→ Exercise data:
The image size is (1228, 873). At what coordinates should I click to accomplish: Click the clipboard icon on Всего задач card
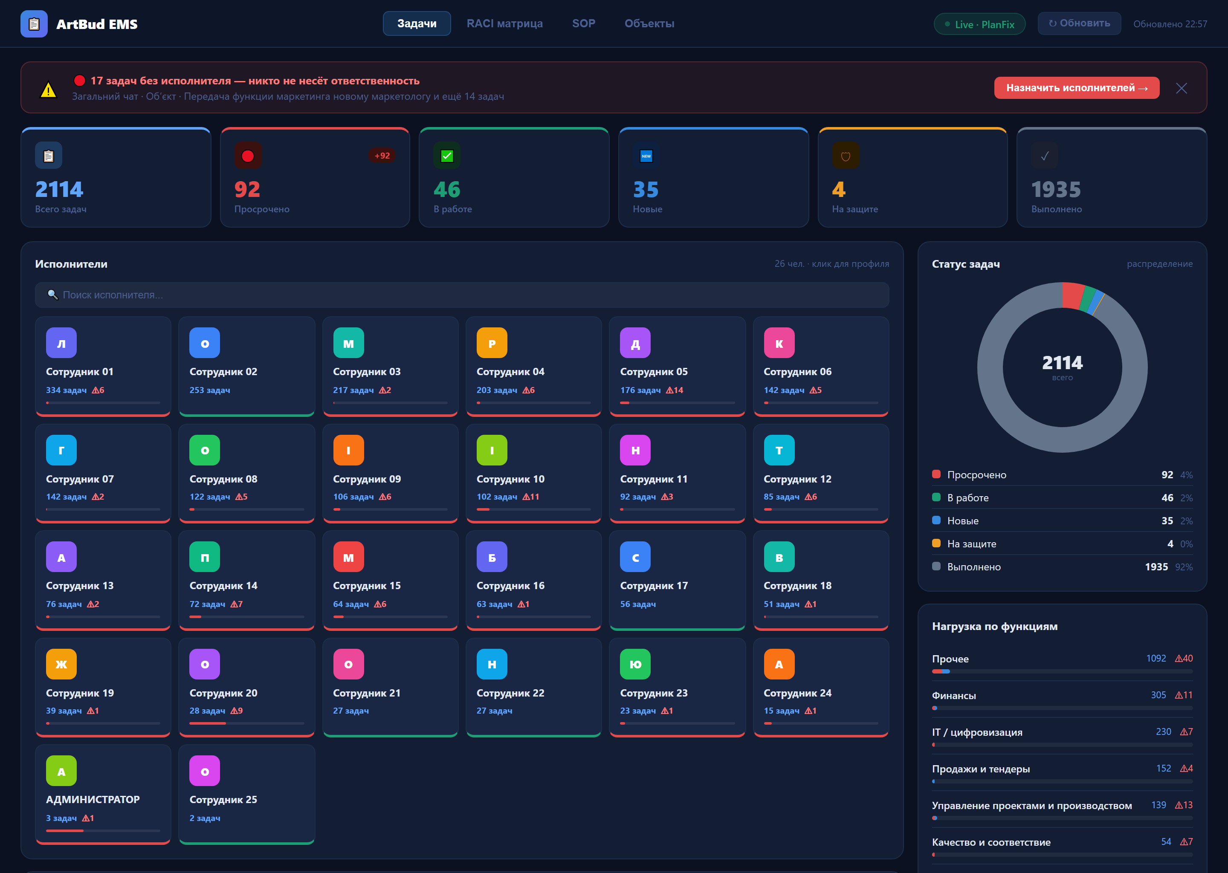coord(48,155)
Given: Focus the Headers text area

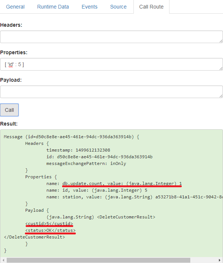Looking at the screenshot, I should [111, 37].

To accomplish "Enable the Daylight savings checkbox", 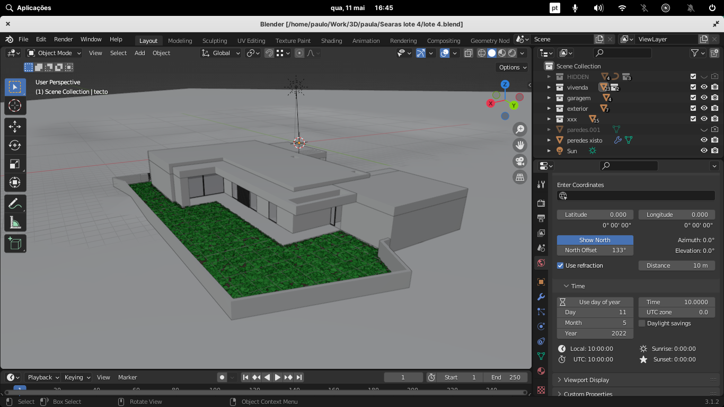I will tap(642, 323).
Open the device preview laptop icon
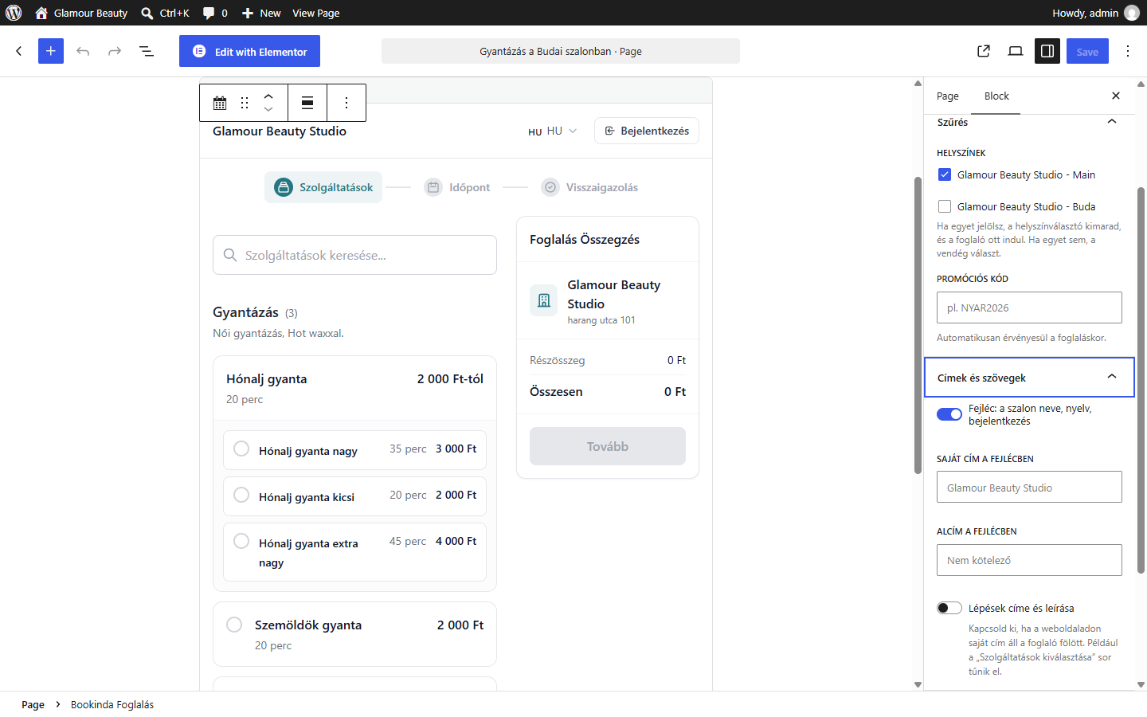This screenshot has height=717, width=1147. (1016, 51)
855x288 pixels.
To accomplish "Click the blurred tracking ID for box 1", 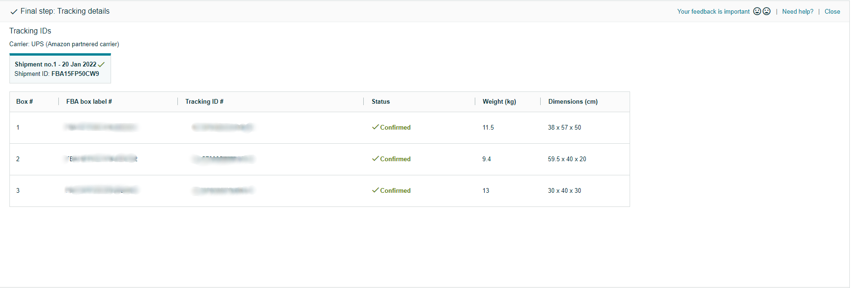I will click(x=223, y=127).
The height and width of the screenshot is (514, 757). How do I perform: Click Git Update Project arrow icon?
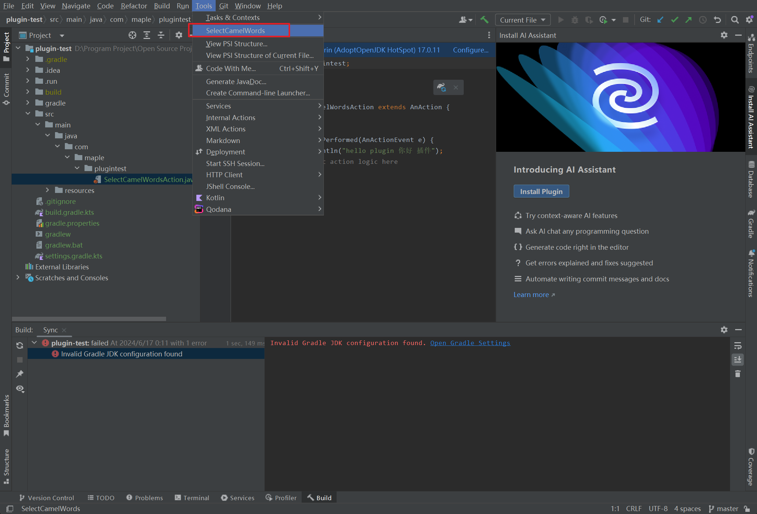660,20
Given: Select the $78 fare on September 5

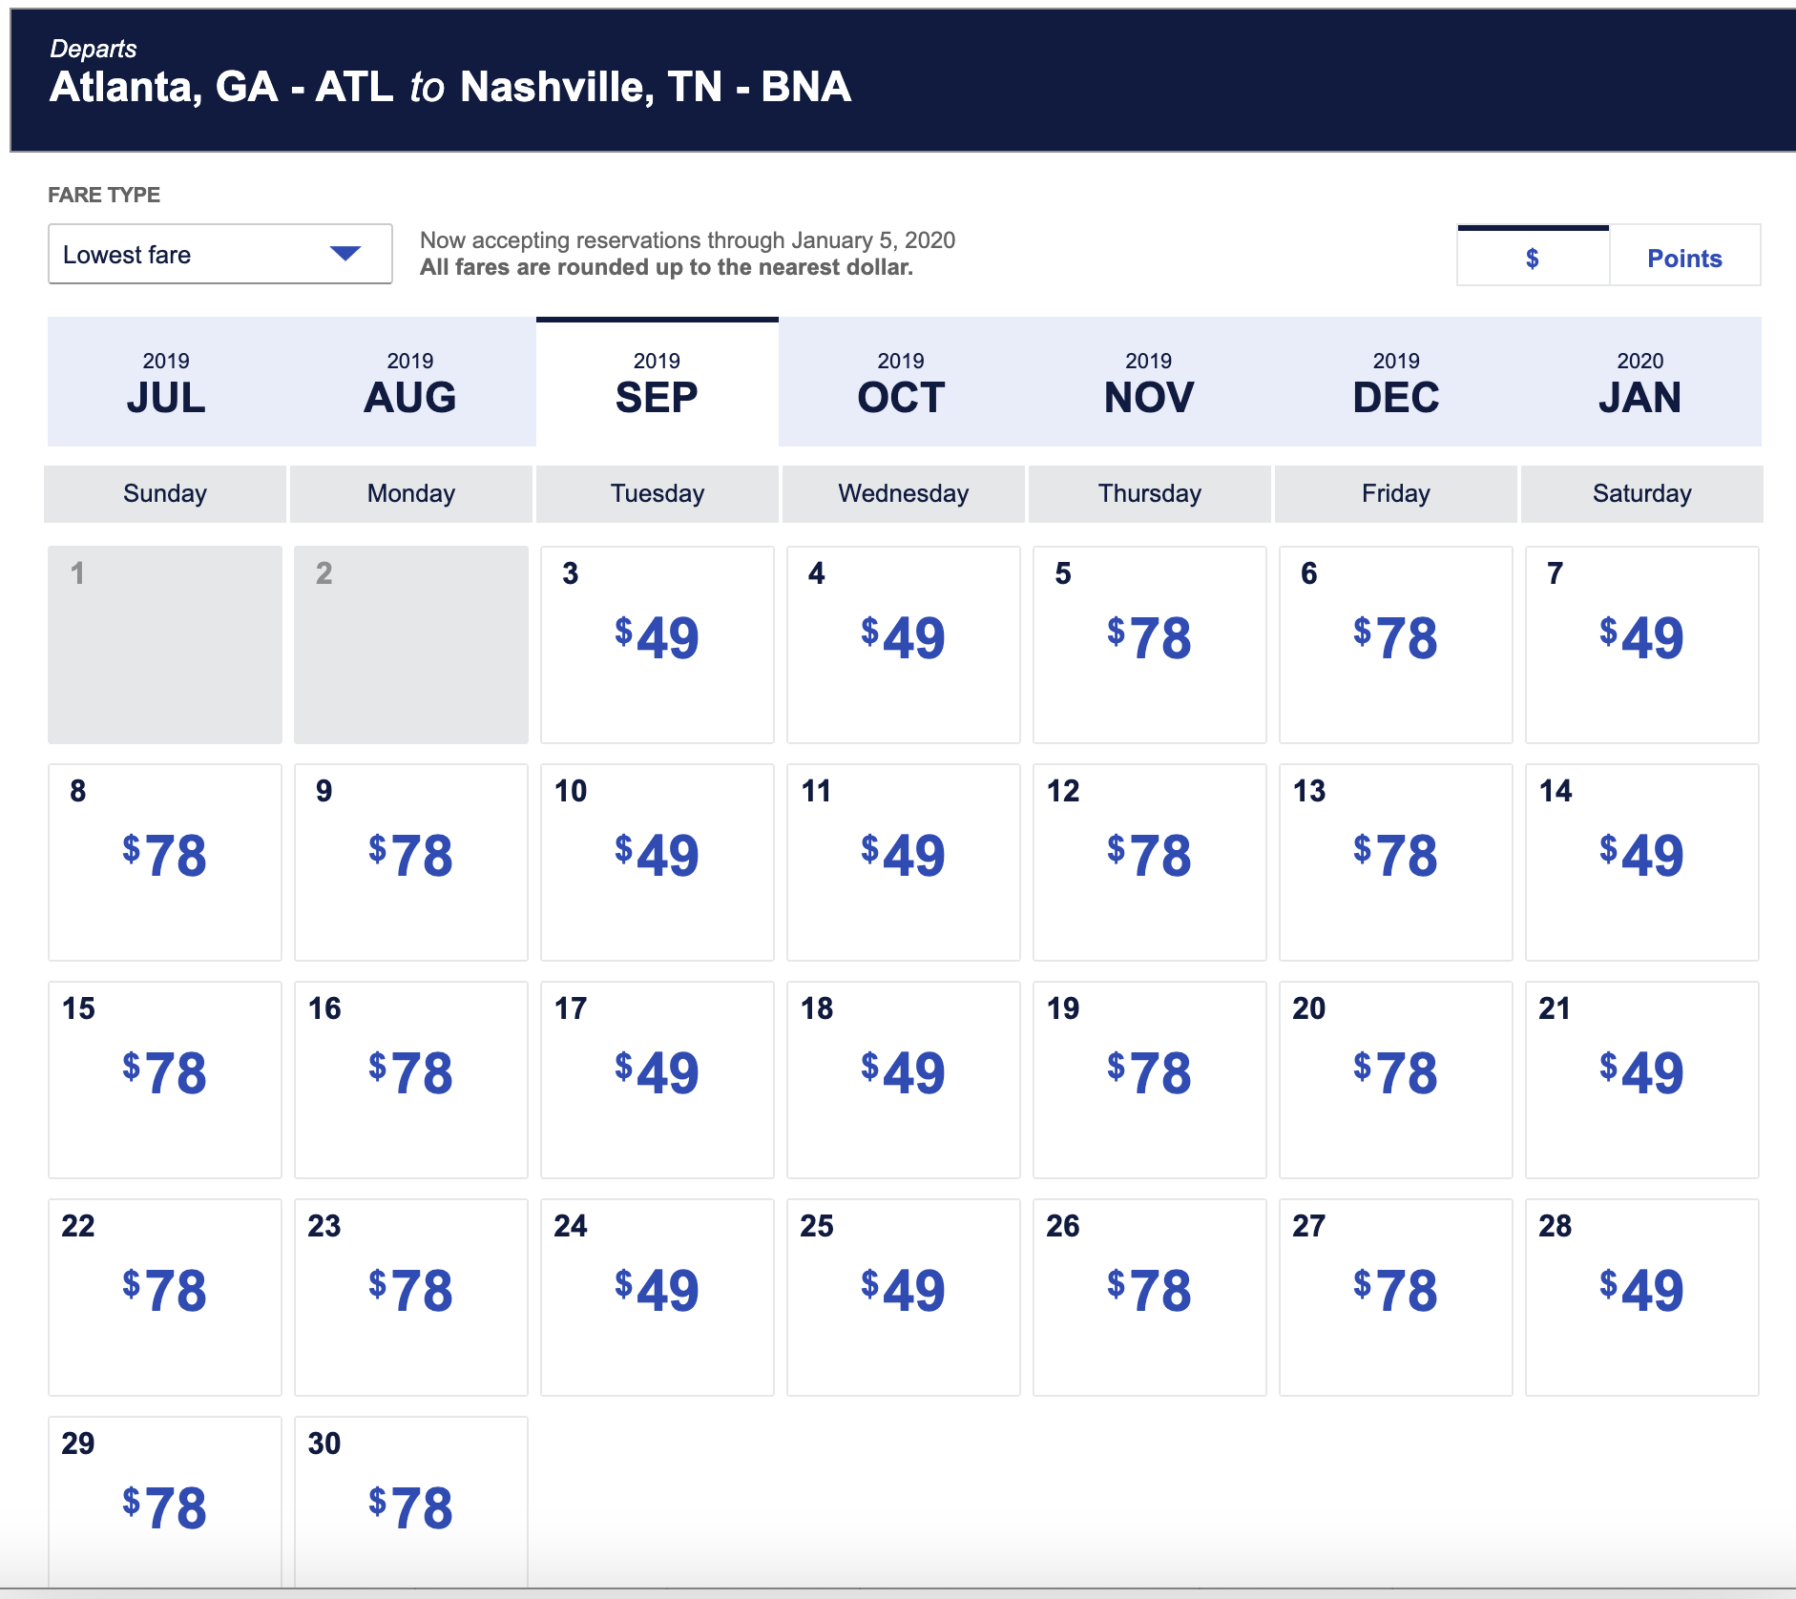Looking at the screenshot, I should [x=1150, y=639].
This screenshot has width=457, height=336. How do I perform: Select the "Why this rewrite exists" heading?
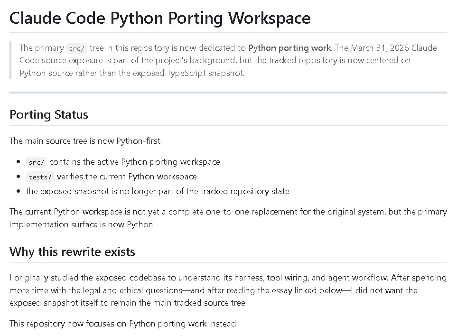(72, 252)
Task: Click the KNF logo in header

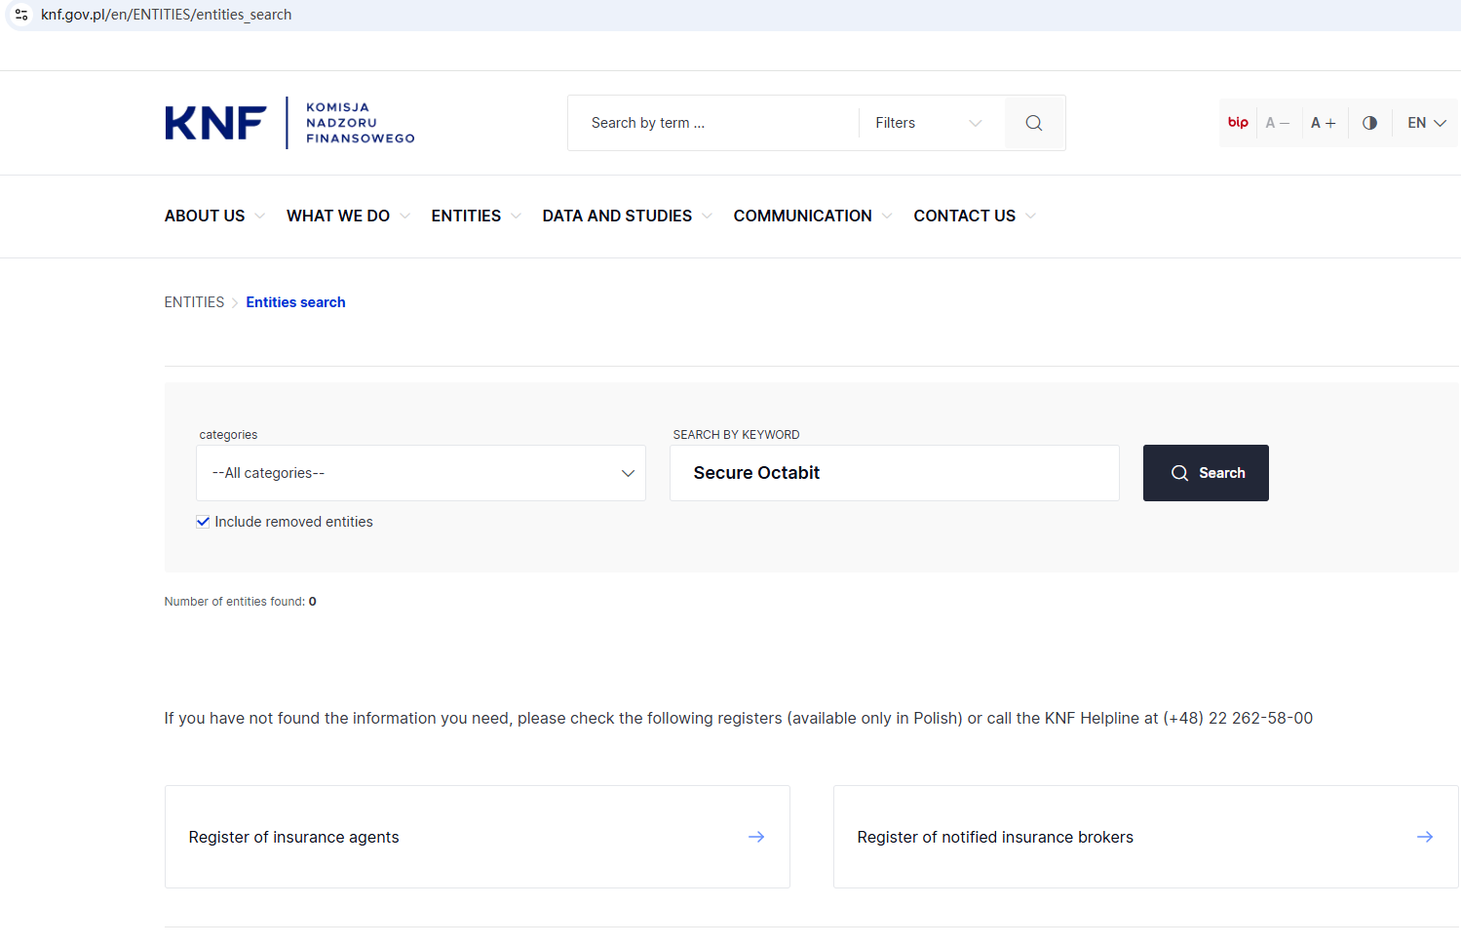Action: 288,123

→ Direction: Can you render the data, from the line containing "Given: Select the $78 fare on September 5" through the end, as a numbered list, skipping blank lines and leaving the pictures out?

→ Output:
1. Given: Select the $78 fare on September 5
2. Looking at the screenshot, I should [x=1150, y=639].
3. This screenshot has width=457, height=336. How do I perform: Select the "Why this rewrite exists" heading?
4. (72, 252)
5. Task: Click the KNF logo in header
6. Action: 288,123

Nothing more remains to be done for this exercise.